#### [THE DATA]
------------------------------

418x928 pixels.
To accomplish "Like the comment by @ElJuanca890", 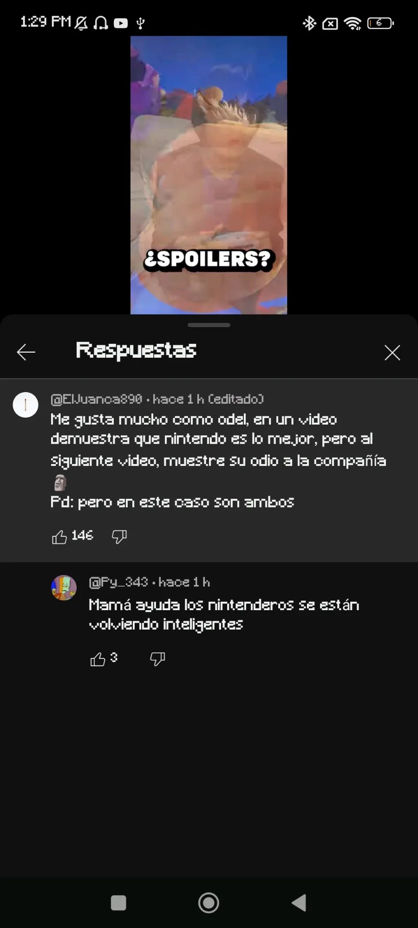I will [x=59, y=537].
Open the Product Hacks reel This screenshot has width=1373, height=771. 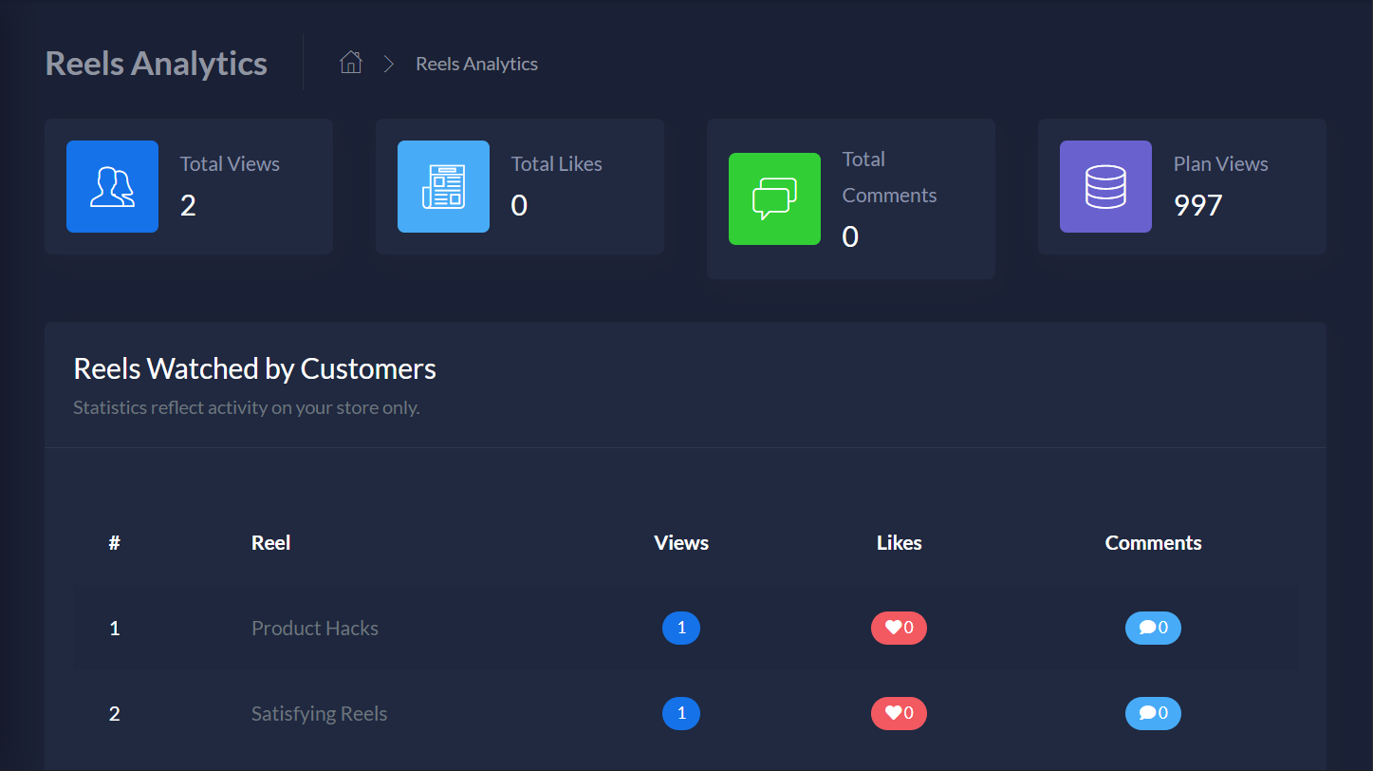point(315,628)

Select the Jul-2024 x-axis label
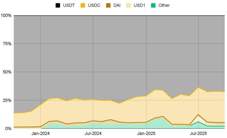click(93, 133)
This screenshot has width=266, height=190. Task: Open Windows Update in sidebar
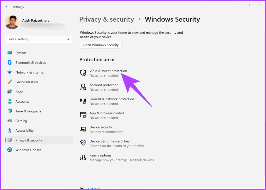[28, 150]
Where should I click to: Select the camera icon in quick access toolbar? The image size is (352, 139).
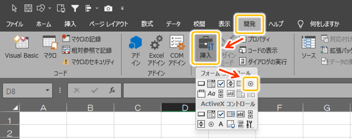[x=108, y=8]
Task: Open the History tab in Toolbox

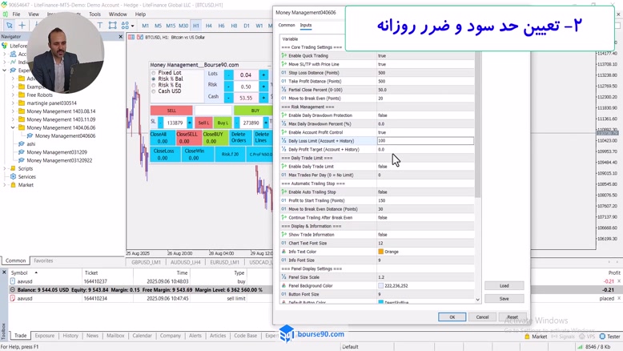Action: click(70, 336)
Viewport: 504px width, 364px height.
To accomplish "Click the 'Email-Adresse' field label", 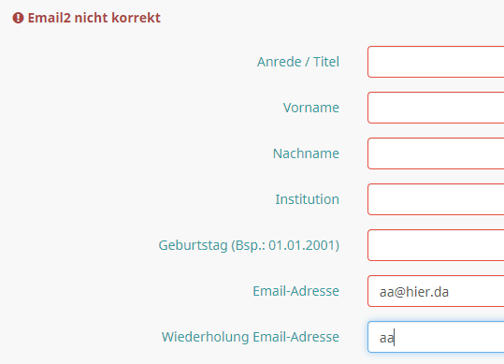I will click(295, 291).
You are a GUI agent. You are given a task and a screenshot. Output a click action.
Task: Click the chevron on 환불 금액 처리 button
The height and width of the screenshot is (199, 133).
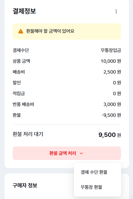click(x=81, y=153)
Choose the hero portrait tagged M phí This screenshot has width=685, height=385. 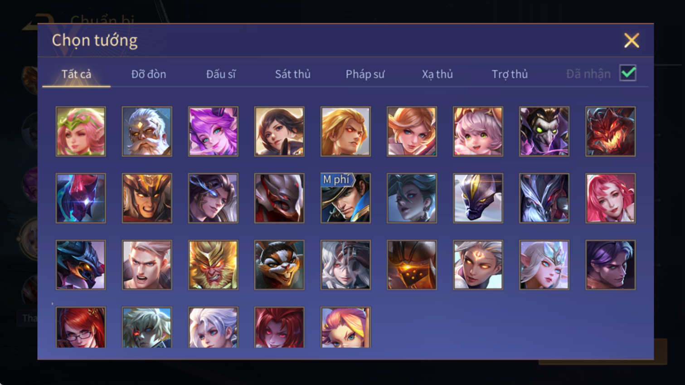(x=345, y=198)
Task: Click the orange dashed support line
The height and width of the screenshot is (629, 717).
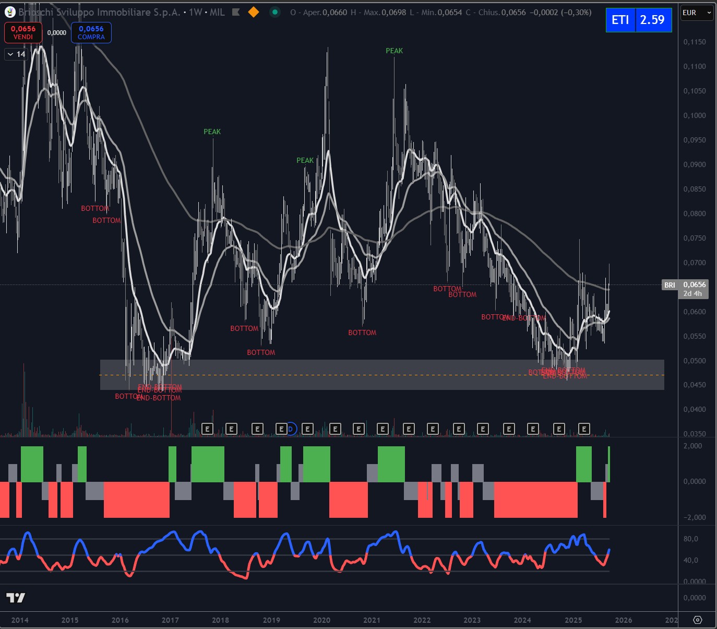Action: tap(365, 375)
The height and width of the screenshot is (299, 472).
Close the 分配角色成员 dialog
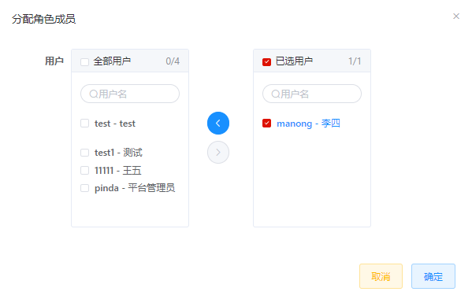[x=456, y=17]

------------------------------

#### [AIM OF THE TASK]
The needed output is the lines from the one with "The height and width of the screenshot is (299, 472)." through the end of the listing, written out exactly, both ends included, pictures excluded.

#### [TASK RESPONSE]
The height and width of the screenshot is (299, 472).
Close the 分配角色成员 dialog
[x=456, y=17]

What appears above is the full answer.